▸ **Kısa alıştırma**:
Aşağıdaki üç cümle metin parçasına uyuyor mu? Her biri için evet ya da hayır deyin ve karar veren sözleri metin parçasından aynen alıntılayın.
1. Anlatıcı bir şey anlatmayı vaat ettiğini söylüyor.
2. Anlatıcı o yaz gecelerinin şarkısını bir kez daha duymak istiyor.
3. Anlatıcı bir bacağın nasıl kırıldığını anlatmak istiyor.

▸ **Metin parçası**:

++++++++++

İki Bacak, Bolca Soluk; Sekiz Saat, Dokuz Doruk

 

“Bir şey anlatmayı mı vaat ettim ben? Hayır, böyle bir vaatte bulunmadım, bir şey anlatmak istediğim yok zaten. Bir nişan töreni ya da bir bacağın nasıl kırıldığı anlatılabilir. Oysa benim tek istediğim o yaz gecelerinin şarkısını bir kez daha duymak. … hatırlamak istiyorum sadece onları hepten unutmamak için. O kestane ağaçlarını düşünmek istiyorum, yıllardan sonra bir kez daha, o günlerdeki şiir defterimi, her bir şeyi düşünmek istiyorum, çünkü bir daha geri gelmeyecekler.”

++++++++++

▸ **Veriler**:
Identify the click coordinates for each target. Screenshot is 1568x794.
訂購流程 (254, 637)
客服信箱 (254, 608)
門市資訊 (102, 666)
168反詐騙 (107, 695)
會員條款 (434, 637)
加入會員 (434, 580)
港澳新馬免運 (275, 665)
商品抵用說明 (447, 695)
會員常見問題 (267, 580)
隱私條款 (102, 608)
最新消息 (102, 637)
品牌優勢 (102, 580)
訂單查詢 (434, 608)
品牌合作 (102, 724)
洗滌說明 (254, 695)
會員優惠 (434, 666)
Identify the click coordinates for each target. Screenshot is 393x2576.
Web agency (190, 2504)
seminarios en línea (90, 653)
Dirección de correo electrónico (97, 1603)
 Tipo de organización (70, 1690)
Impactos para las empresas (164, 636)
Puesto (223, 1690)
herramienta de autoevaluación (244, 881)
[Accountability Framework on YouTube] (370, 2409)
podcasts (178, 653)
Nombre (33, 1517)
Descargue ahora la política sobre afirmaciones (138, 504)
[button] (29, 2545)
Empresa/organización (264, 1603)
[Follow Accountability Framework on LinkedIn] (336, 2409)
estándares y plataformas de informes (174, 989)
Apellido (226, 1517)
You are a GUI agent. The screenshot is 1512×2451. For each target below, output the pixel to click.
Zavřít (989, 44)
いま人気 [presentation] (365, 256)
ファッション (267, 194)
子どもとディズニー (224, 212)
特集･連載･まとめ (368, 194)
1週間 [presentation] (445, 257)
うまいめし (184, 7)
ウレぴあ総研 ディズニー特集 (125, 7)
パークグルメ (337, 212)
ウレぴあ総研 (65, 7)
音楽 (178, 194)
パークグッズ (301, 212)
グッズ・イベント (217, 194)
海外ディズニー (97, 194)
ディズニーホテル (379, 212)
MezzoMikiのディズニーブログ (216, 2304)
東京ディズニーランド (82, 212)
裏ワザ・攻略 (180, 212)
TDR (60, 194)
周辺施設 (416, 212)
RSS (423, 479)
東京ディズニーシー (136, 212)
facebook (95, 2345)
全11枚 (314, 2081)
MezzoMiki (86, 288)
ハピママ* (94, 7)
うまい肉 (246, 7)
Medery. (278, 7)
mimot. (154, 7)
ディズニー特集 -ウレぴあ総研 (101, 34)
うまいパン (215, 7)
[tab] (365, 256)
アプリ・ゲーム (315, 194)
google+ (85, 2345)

++++++++++

▸ **Alıştırmanın cevabı**:
1. Hayır: “Hayır, böyle bir vaatte bulunmadım”
2. Evet: “benim tek istediğim o yaz gecelerinin şarkısını bir kez daha duymak”
3. Hayır: “bir şey anlatmak istediğim yok zaten”